A new approach to detecting AI hallucinations could pave the way for more reliable and trustworthy chatbots and answer engines in domains like health care and education.
Key innovation: Using semantic entropy to catch AI’s confabulations; The method measures the randomness of an AI model’s responses by asking the same question multiple times and using a second “truth cop” model to compare the semantic similarity of the answers:
- Responses with similar meanings across multiple queries earn low entropy scores, indicating the model’s output is likely reliable.
- Answers with vastly different meanings to the same question get high entropy scores, signaling possible hallucinations or made-up information.
Promising results but limitations remain; Initial tests showed the semantic entropy approach agreed with human raters over 90% of the time in assessing an AI’s response consistency:
- The method is relatively straightforward to integrate into existing language models and could help make them more suitable for high-stakes applications.
- However, it won’t catch errors if the AI simply repeats the same false information, and there is a computational cost that delays response times.
- The researchers acknowledge their approach doesn’t address all the ways language models can still go wrong or produce false information.

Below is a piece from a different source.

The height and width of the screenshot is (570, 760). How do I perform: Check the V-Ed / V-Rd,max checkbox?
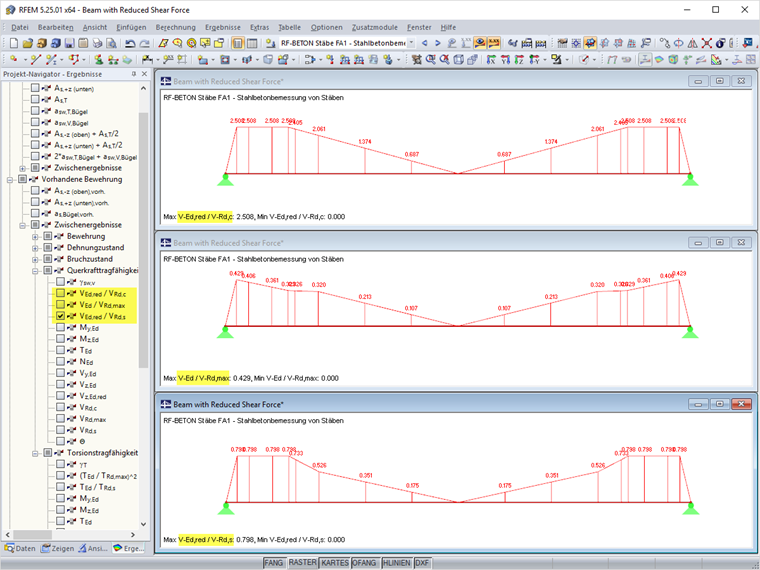pyautogui.click(x=61, y=305)
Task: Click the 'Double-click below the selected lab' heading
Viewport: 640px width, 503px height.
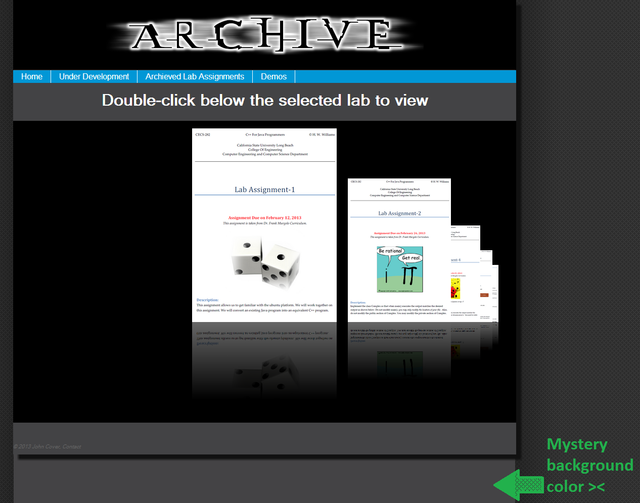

Broader context: Reliability is critical as AI expands into new domains; Being able to trust AI-generated information is increasingly important as language models are used for more than just casual conversations:
- Applications in fields like health care and education will require a high degree of accuracy and truthfulness to avoid potentially harmful hallucinations.
- Identifying the source of AI confabulations remains challenging due to the complex algorithms and training data involved in large language models.
Looking ahead: Fighting fire with fire; Having AI systems like the proposed “truth cop” model audit other AI could be an important strategy for improving reliability:
- The semantic entropy technique is a clever approach to using the power of large language models to help control their own problematic outputs.
- However, the rapid pace of progress in AI means new methods will need to be continually developed and updated to keep up with ever-more sophisticated systems.
- Ultimately, a combination of technical solutions, human oversight, and appropriate constraints on AI’s applications will be needed to mitigate the risk of hallucinations while leveraging the technology’s potential benefits.